Speaking at the opening ceremony of the Air Tech Conference and Techno Show in Islamabad on Thursday, Aman seemed spiky and unequivocal.  “We will protect the sovereignty of the country at any cost.”

That protection entailed a prohibition against the drones from any state operating in Pakistani airspace.  “We will not allow anyone to violate our airspace. I have ordered the PAF to shoot down drones, including those of the US, if they enter our airspace, violating the country’s sovereignty and territorial integrity.”

The upshot of his comment was one of competition rather than any new found moral fancy: the US, having monopolised drone warfare in the region, needed to be encouraged to pull out of it. Pakistani authorities, long lagging and ambivalent in the subject and the application of such force, has decided to pitch in with its own variant of unmanned aerial vehicle (UAV).

Outsourcing killing, notably when it involves almost three thousand civilian deaths since 2004 from 429 drone strikes (the figures come from the Bureau of Investigative Journalism), doesn’t look good for the image, as tarnished as the one Islamabad’s is.

The other context of this supposedly new approach lies in the trumpeted successes of the Pakistani security forces.  This reclaiming of sovereignty is largely based on an assertion of competence: that Pakistan can fend for itself when it comes to dealing with Islamic militancy.

Sen. Nuzhat Sadiq, chairman of the Senate’s Standing Committee on Foreign Affairs, has been bold enough to suggest that removing and eliminating militants and terrorists within its borders has been, for the most part, successful.  The need for controversial drone strikes initiated under the aegis of US imperial power has abated.  “It is the policy now of the government not to allow any more US drone strikes on our soil, and the air chief has effectively conveyed it to the Americans.”

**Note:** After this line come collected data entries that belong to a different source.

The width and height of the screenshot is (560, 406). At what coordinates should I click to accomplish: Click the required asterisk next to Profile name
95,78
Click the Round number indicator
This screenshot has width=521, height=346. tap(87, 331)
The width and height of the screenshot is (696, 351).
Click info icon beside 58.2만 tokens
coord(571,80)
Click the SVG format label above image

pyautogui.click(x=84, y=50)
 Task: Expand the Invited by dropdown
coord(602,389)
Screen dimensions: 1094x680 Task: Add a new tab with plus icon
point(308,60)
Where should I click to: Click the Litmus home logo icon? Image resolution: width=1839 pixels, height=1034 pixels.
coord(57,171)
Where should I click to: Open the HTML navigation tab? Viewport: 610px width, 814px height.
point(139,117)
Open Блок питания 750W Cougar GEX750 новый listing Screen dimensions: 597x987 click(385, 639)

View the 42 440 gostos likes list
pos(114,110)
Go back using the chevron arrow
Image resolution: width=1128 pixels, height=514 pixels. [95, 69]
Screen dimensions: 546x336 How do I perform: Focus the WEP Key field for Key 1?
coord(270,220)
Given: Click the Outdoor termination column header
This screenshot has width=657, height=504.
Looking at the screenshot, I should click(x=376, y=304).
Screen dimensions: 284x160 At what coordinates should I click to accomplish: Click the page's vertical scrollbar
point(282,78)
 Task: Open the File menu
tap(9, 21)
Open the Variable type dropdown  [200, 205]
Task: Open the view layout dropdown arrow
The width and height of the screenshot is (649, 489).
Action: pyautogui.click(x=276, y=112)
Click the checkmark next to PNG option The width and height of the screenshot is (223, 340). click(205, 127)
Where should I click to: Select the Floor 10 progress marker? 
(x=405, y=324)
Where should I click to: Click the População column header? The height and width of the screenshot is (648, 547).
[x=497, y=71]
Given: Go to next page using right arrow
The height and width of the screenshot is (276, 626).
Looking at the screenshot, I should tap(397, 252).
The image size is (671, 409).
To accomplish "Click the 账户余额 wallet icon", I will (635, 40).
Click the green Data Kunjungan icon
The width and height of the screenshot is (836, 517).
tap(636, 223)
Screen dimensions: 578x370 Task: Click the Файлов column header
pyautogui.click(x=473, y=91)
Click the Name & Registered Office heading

The history of US drones and their bloody harvest in the Pakistani context stretch back to June 2004.  Under the Obama administration, drone warfare became a matter of elevated priority, a form of sanitised killing from afar that moved beyond the initial confines of Iraq and Afghanistan.  The sweetness of his 2009 Cairo speech, full of conciliatory promise, and the heavily weighted olive branch to the Middle East, were soon forgotten.

The poll readings back in the US were good: slaughtering those with appropriate labels (militants, terrorists, primitive, freedom-hating darkies) was perfectly permissible even if it is did involve wholesale annihilation of families.

Pakistan was then both the host and undermining force of its own sovereignty, internally torn and compromised between ties with the very militants it was hoping to expunge.  The ties to the Taliban remained strong within a certain factions, a nostalgic reminder of successes in previous conflicts of the mujahedeen.

US forces were effectively given a green light to wage robotic inflicted mayhem from the skies, a process that had the obvious appeal of perceived success.  From 2011, the butchering in such areas as the tribal zones of Waziristan had become unsustainable for relations between Islamabad and Washington, at least from the perspective of public relations. The US duly relocated its drone bases to Afghanistan, another state with a troubled concept of sovereignty.

In April 2012, the Pakistani Parliament demanded an end to the CIA-directed drone strikes within Islamabad’s territory, reiterating the same point made in 2008.  The only reason drones made their appearance in the outline of Parliament’s demands stemmed from pressure made by the Pakistan Muslim League-N party.

Then spokesman of the US State Department, Victoria Nuland, sounded a touch patronising in her reaction to the jitters from Pakistan’s politicians. “We seek a relationship with Pakistan that is enduring, strategic and more clearly defined. We look forward to discussing these policy recommendations.”

The Foreign Minister in June that year went further, describing the attacks as illegal, a crisis compounded by an incident in November 2011 when 24 Pakistani soldiers had been killed by NATO aircraft.

The not so attractive head that keeps rearing its head in these announcements is that of reliability.  Such statements of defiance and indignation have been made before, not to mention the odd remark about shooting down US drones.  Behind the scenes, strategists plot, shake hands and reach tacit understanding.  Pakistani intelligence has played a role rather different from the public voices in Parliament, supplying the US with material on select militants.  Complicity accompanies condemnation, the true voice of impotence.

On this occasion, the chatterers on the grape vine are claiming that something new is afoot.  Aziz Ahmad Khan, a former diplomat, suggests that the “matter has already been settled with the Americans in some recent high-level meetings.”

A common form of unconvincing reasoning is frequently found in these musings: the drone strikes, deemed illegal, could now stop, because the militant threat has been minimised; but the drone strikes had, in any case, been reduced, enabling the Pakistan air force to work on its own unmanned aerial vehicles.  The contradictions are bound to persist, with Islamabad continuing its troubled association with, and against, the predations of US foreign policy.